Enough is Enough: Local officials have ignored the problem with generational welfare

By Robert E. Macdonald

Mayor of Lewiston

Let’s bury our heads in the sand like an ostrich. When we finally pull them out and return to reality, it is with the hope that the crisis we have attempted to avoid has either gone away or been solved.

Does this remind you of anyone, perhaps Lewiston-Auburn elected officials?

In a recent article in the Sun Journal, it stated, “Jim Howaniec, chairman of the Coalition Opposed to Lewiston Auburn Consolidation, said the discussion over welfare in the two cities is an example of the negativity that has been caused by the merger initiative.”

No, Jim! The 3,000-ton welfare elephant has been in the room for a long time. It was there long before your election as Lewiston’s mayor. Early on, the problem could have been righted.

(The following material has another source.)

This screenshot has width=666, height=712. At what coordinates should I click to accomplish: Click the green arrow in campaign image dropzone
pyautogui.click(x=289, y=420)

But it was ignored by elected officials as a low-impact item. That changed with the Somali diaspora.

The federal government resettlement agency, Catholic Charities of Maine, targeted the very well-heeled city of Portland and one of the poorest cities in Maine—Lewiston—as the locations best suited for resettlement in Maine. Then-mayor Laurier Raymond wrote a letter to the government explaining the city was being overwhelmed and asked the resettlement be slowed down, not stopped, so we could catch our breath. This resulted in many progressive left-wing organizations and outsiders from Southern Maine cities and towns branding Raymond as a racist.

The Maine Peoples Alliance, Equal Maine Justice Partners and a myriad of left-leaning social justice groups sullied Lewiston’s reputation by labeling Lewistonians “racists.” They knew that this labeling would be an effective weapon that could be used to shut down criticism by future wannabe politicians over the resettlement issue.

Our welfare problems were not brought on by Lewiston’s Somali refugee community. The problem is the result of decades of unchecked generational welfare problems that for many decades were ignored and allowed to fester by local and state politicians. While serving during the five years and nine months as Lewiston’s mayor, the only local politician to join with me and passionately address this issue has been Senator Eric Brakey of Auburn.

But, to be truthful, I never expected much local political help. This was because I was aware of the powerful weapon in the arsenal of groups like the Maine Peoples Alliance and Maine Equal Justice Partners: the word racist. Once they have labelled you a racist, there goes your reputation. I salute my opposition for being able to deflect our real welfare problems: generational welfare. They have successfully made it seem like the real issues that were responsible for our welfare problems were the legal refugee problem.

If our politicians, business leaders and the general public on both sides had addressed the generational welfare issue with the passion they are currently addressing the Lewiston-Auburn consolidation issue, Dollar Stores would not be our number-one area retailer.